Fidel acababa de regresar de las Naciones Unidas (Nueva York) donde intervino en la Asamblea General. Compartía impresiones con el pueblo, cuando en las cercanías explotaron algunos petardos, tras los cuales el entonces Primer Ministro del Gobierno Revolucionario alertó:
“(…) están jugando con el pueblo, y no saben todavía la tremenda fuerza revolucionaria que hay en el pueblo”.
“Vamos a implantar, frente a las campañas de agresiones del imperialismo, un sistema de vigilancia colectiva revolucionaria”.
“Y vamos a ver cómo se pueden mover aquí los lacayos del imperialismo, porque, en definitiva, nosotros vivimos en toda la ciudad”.
“(…) para que vean que cuando la masa del pueblo se organiza, no hay imperialista, ni lacayo de los imperialistas, ni vendido a los imperialistas, ni instrumento de los imperialistas que pueda moverse”.
Y nacieron los CDR en una etapa crucial para la supervivencia de la Revolución, en el Año de la Reforma Agraria, de expropiación de latifundios y enfrenamiento clasista, cuando la ultraderecha reaccionaria, batistiana asentada en Miami y apoyada por el gobierno del presidente estadounidense Dwight Eisenhower apostó por destruir la nueva Cuba.
Sembraron la Isla de organizaciones y bandas contrarrevolucionarias: Rosa Blanca, Frente democrático, Línea Segura, Unidad Revolucionaria, 30 de Noviembre, Frente Democrático Revolucionario, Rescate Estudiantil… todas de esencia terrorista y asesina que apoyaron bandas del Escambray e intentos de asesinatos contra Fidel.
El año del nacimiento de la combativa organización guarda para la historia de las agresiones contra Cuba preparación de fuerzas invasoras en Guatemala, incendio de cañaverales y ataques aéreos a centrales azucareros, voladura del vapor francés La Coubre cargado de armas, la Operación Pluto ordenada por Eisenhower para llenar de mercenarios el Escambray, Estados Unidos priva a Cuba de la cuota azucarera y Fidel lanza el histórico grito de ¡Patria o Muerte, Venceremos!
Todos fueron derrotados y los enemigos internos neutralizados con la intervención decisiva de los CDR en estrecha vinculación con los Órganos de la Seguridad del Estado, sacrilegio que no le perdonan sus detractores de Miami, asesinos de toda laya que ahijan en su seno a personajes como Luís Posada Carrilles y santifican la doctrina del terror.

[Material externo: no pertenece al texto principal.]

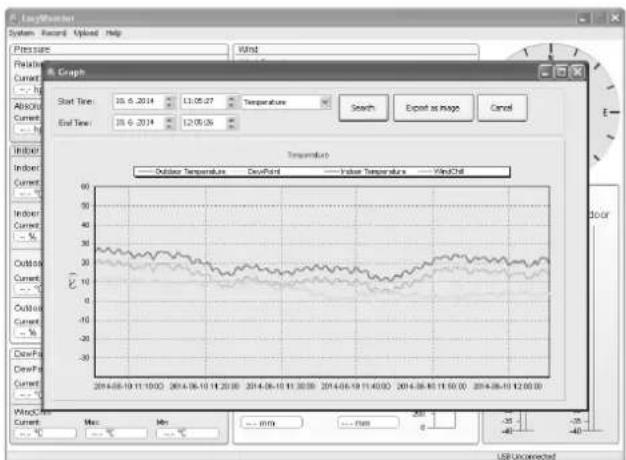Image resolution: width=626 pixels, height=460 pixels.
Task: Adjust Start Time date spinner arrows
Action: (x=170, y=102)
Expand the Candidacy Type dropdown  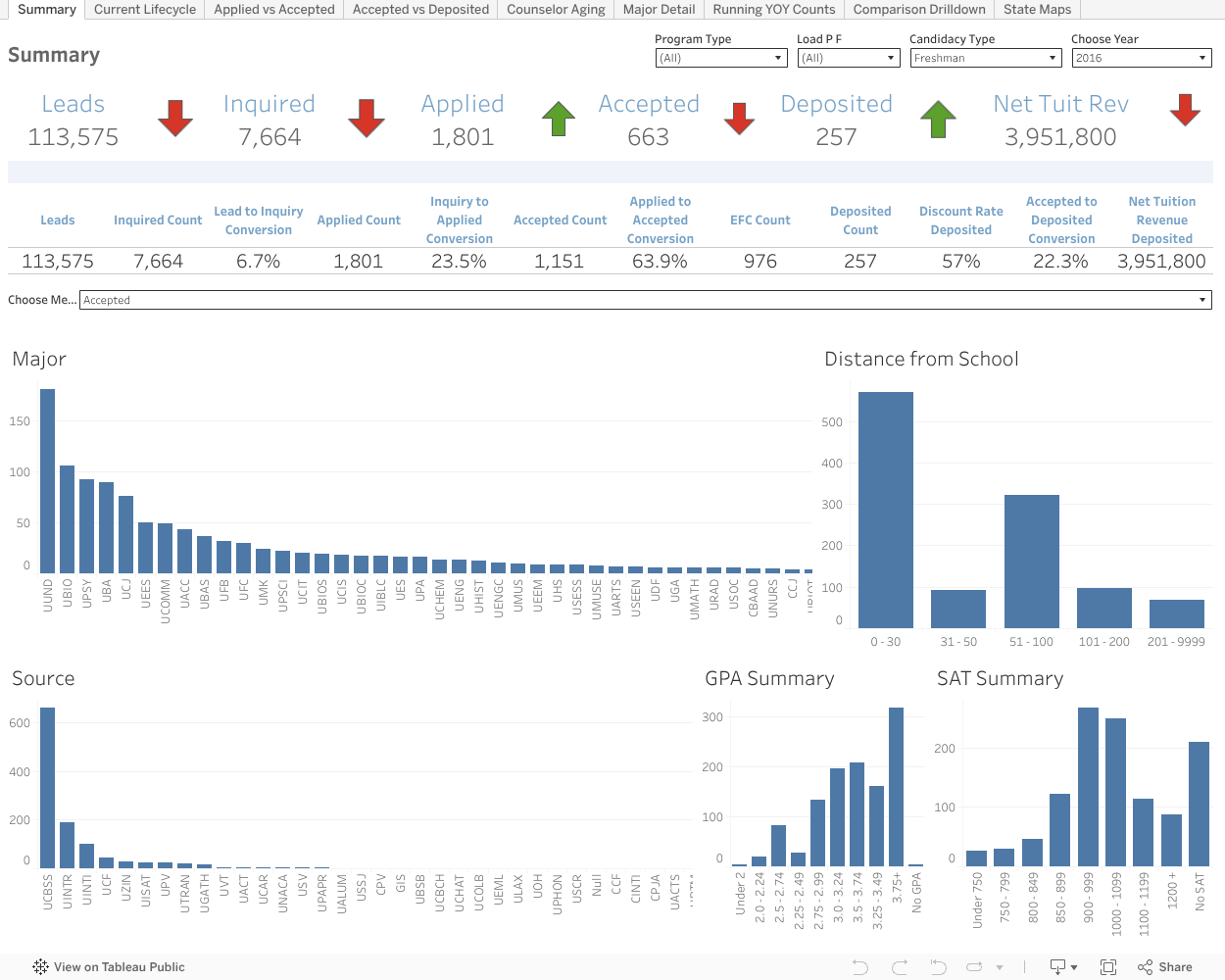(x=985, y=58)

Los CDR, importante aporte cubano a la teoría y práctica de la lucha revolucionaria, trascienden su misión fundacional de mantener la Guardia en Alto y devienen instrumento imprescindible para todas las tareas del país;
Los alrededor de ocho mil cederistas que militan en la organización nacionalmente son parte activa en la producción agroalimentaria, la repoblación de bosques, el ahorro, la recuperación de materias primas, las donaciones de sangre y otras campañas de salud como la vacunación contra la poliomielitis y la erradicación de causas y condiciones que favorecen la existencia del mosquito Aedes Aegypti.
La democracia cubana no se concibe sin los CDR, porque desde la cuadra, de reuniones populares, salen las propuestas de quienes serán candidatos a delegados o diputados del Poder Popular tras comicios a los que históricamente ha concurrido más del 95 por ciento del electorado.
La lucha contra las ilegalidades, las indisciplinas sociales, el delito y la corrupción son otros frentes de batalla de los Comités de Defensa de la Revolución, institución cuya condición de imprescindible para la sociedad cubana de hoy, nada tiene que ver con las falacias y acusaciones de quienes destilan odio visceral.
Pero a fin de cuentas el odio, el rencor, la intolerancia y la impotencia de la poderosa mafia cubano americana frente a la Isla, valida y lustra la existencia de los Comités de Defensa de la Revolución.